## TRECHO DO TEXTO

===

Novo capítulo no divórcio Globo-Fifa
Foto: Alex Livesey/Getty Images
Além de invocar as incertezas e as mudanças de conjuntura provocadas pela pandemia de coronavírus no planeta, que abalaram seriamente o mundo do futebol e todos os negócios dele derivados, a emissora também cita como justificativa para a revisão do contrato com a entidade as mudanças relacionadas ao cancelamento da Copa das Confederações e a criação do novo Campeonato Mundial de Clubes da FIFA.
“Não bastasse o cancelamento repentino da Copa das Confederações, com os evidentes prejuízos daí decorrentes para a GLOBO, a FIFA foi além e previu a criação, na mesma data, de um novo Campeonato Mundial de Clubes da FIFA, com participação de 24 dos maiores clubes de futebol do mundo”, registram os advogados da emissora em petição protocolada no TJRJ. A Globo lembra que a entidade anunciou e depois adiou o evento o novo evento, escancarando a imprevisibilidade de cumprimento dos termos previstos em contrato, após a pandemia.

===

## TRECHO DE DADOS
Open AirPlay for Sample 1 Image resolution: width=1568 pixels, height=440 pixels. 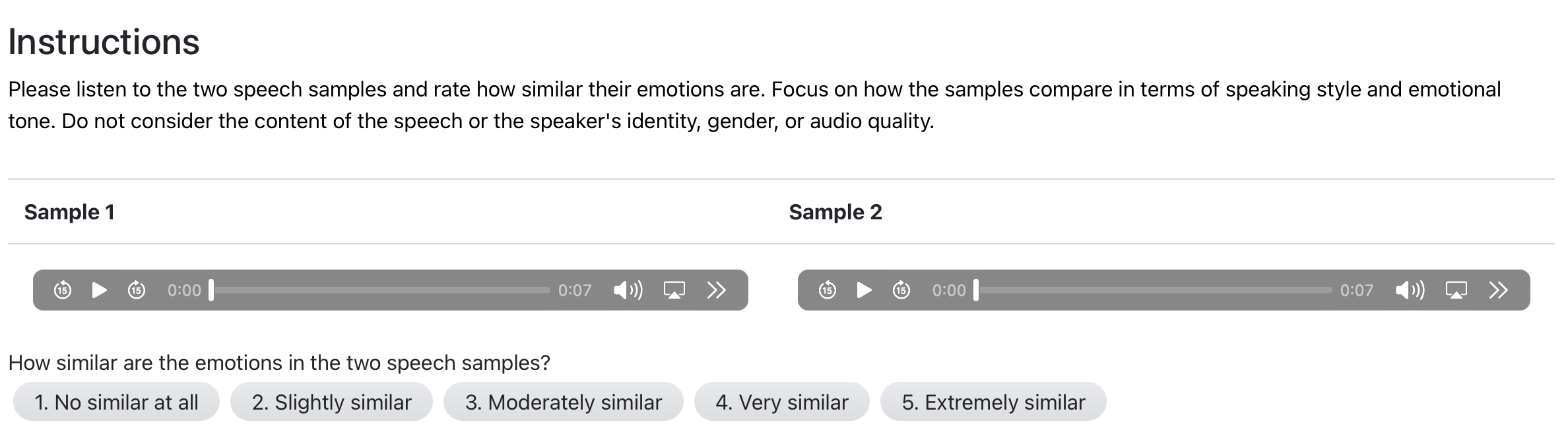coord(674,290)
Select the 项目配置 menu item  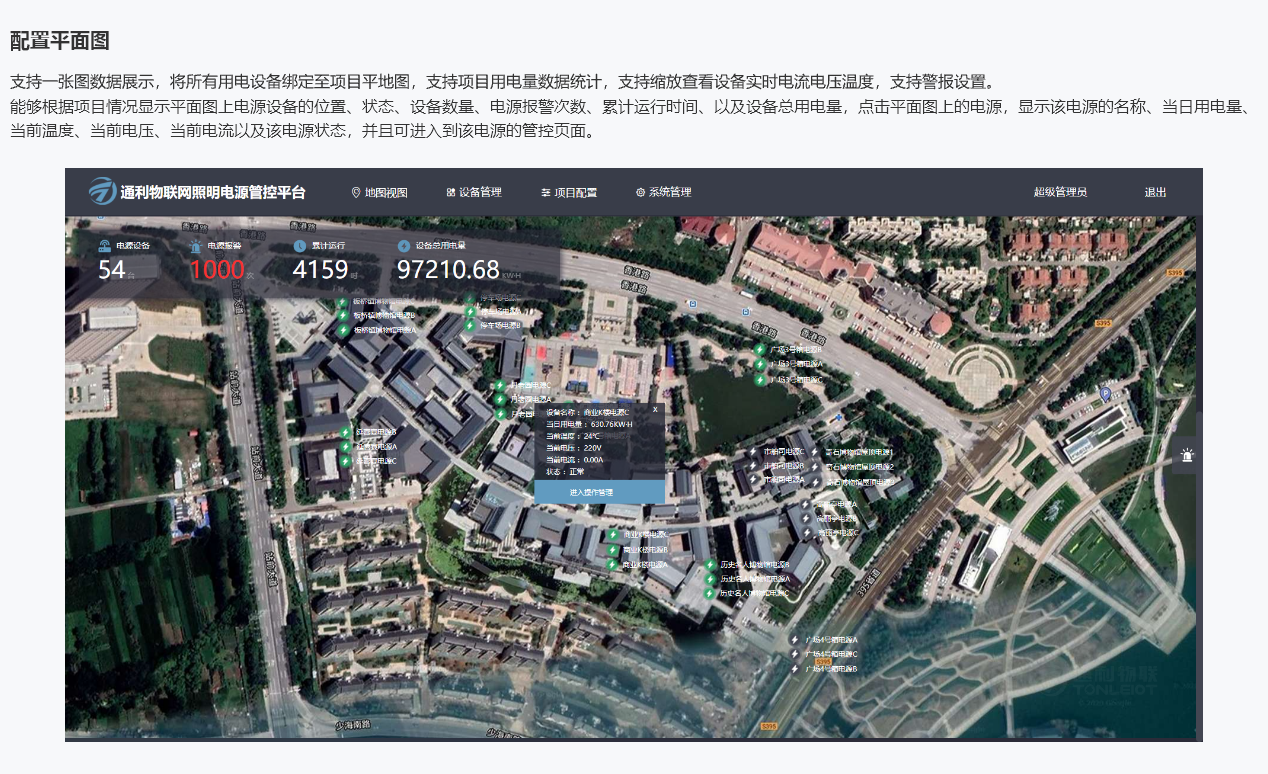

===

## EXERCÍCIO A
Indique se cada afirmação abaixo está de acordo com o texto sobre o divórcio Globo-Fifa, respondendo sim ou não e citando literalmente as palavras do texto que decidem a questão. (i) A petição dos advogados da emissora foi protocolada no TJRJ. (ii) O novo Campeonato Mundial de Clubes da FIFA teria a participação de 32 clubes. (iii) A pandemia de coronavírus é uma das justificativas apresentadas pela emissora para a revisão do contrato.
## EXERCÍCIO B
Traduza para o inglês esta frase do texto sobre o divórcio Globo-Fifa: “Não bastasse o cancelamento repentino da Copa das Confederações, com os evidentes prejuízos daí decorrentes para a GLOBO, a FIFA foi além e previu a criação, na mesma data, de um novo Campeonato Mundial de Clubes da FIFA, com participação de 24 dos maiores clubes de futebol do mundo”, registram os advogados da emissora em petição protocolada no TJRJ.

## ÁREA DE RESPOSTA A
(i) Sim: "registram os advogados da emissora em petição protocolada no TJRJ".
(ii) Não: "com participação de 24 dos maiores clubes de futebol do mundo".
(iii) Sim: "Além de invocar as incertezas e as mudanças de conjuntura provocadas pela pandemia de coronavírus no planeta".

## ÁREA DE RESPOSTA B
"As if the sudden cancellation of the Confederations Cup, with the evident losses it caused GLOBO, were not enough, FIFA went further and planned the creation, on the same date, of a new FIFA Club World Cup, with the participation of 24 of the biggest soccer clubs in the world," the broadcaster's lawyers state in a petition filed with the TJRJ.